▸ Teks Sumber
—————

KBMI I Mau Dihapus, Bank Mini Pilih Tambah Modal atau Cari Pasangan?
Jakarta, CNBC Indonesia - Otoritas Jasa Keuangan (OJK) berencana menghapus bank kategori KBMI I. Hal ini akan memicu aksi korporasi seperti merger atau akuisisi guna meningkatkan modal inti.
Rencana tersebut disampaikan oleh Kepala Eksekutif Pengawas Perbankan OJK, Dian Ediana Rae, dalam konferensi pers Rapat Dewan Komisioner Bersama pada 10 November 2025.
Dian menjelaskan, OJK memandang penguatan fundamental dan konsolidasi menjadi langkah penting bagi bank-bank berskala kecil. Agenda tersebut dinilai perlu dijalankan secara terukur dan mengedepankan prinsip kehati-hatian sebagai bagian dari strategi jangka menengah penguatan industri perbankan.
Ia menegaskan, kebijakan ini masih bersifat imbauan dengan pendekatan persuasif. OJK juga berkomitmen memberikan ruang waktu yang memadai bagi bank-bank kecil untuk meningkatkan permodalan atau menempuh langkah konsolidasi.

—————

▸ Cuplikan Entri

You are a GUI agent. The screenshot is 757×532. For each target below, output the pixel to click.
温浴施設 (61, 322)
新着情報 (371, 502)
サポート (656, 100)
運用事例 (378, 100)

—————

▸ Soal Latihan
a) Tuliskan kembali bagian teks sumber mulai dari "Dian menjelaskan, OJK" sampai dengan "menempuh langkah konsolidasi." tanpa mengubah apa pun.
b) Jawablah pertanyaan berikut berdasarkan teks sumber.
(i) Aksi korporasi apa saja yang disebut akan terpicu oleh rencana penghapusan bank kategori KBMI I?
(ii) Pada tanggal berapa konferensi pers Rapat Dewan Komisioner Bersama itu berlangsung?
(iii) Menurut Dian, kebijakan ini masih bersifat apa dan dengan pendekatan seperti apa?

▸ Pembahasan Jawaban
a)
Dian menjelaskan, OJK memandang penguatan fundamental dan konsolidasi menjadi langkah penting bagi bank-bank berskala kecil. Agenda tersebut dinilai perlu dijalankan secara terukur dan mengedepankan prinsip kehati-hatian sebagai bagian dari strategi jangka menengah penguatan industri perbankan.
Ia menegaskan, kebijakan ini masih bersifat imbauan dengan pendekatan persuasif. OJK juga berkomitmen memberikan ruang waktu yang memadai bagi bank-bank kecil untuk meningkatkan permodalan atau menempuh langkah konsolidasi.

b)
(i) Merger atau akuisisi.
(ii) 10 November 2025.
(iii) Masih bersifat imbauan, dengan pendekatan persuasif.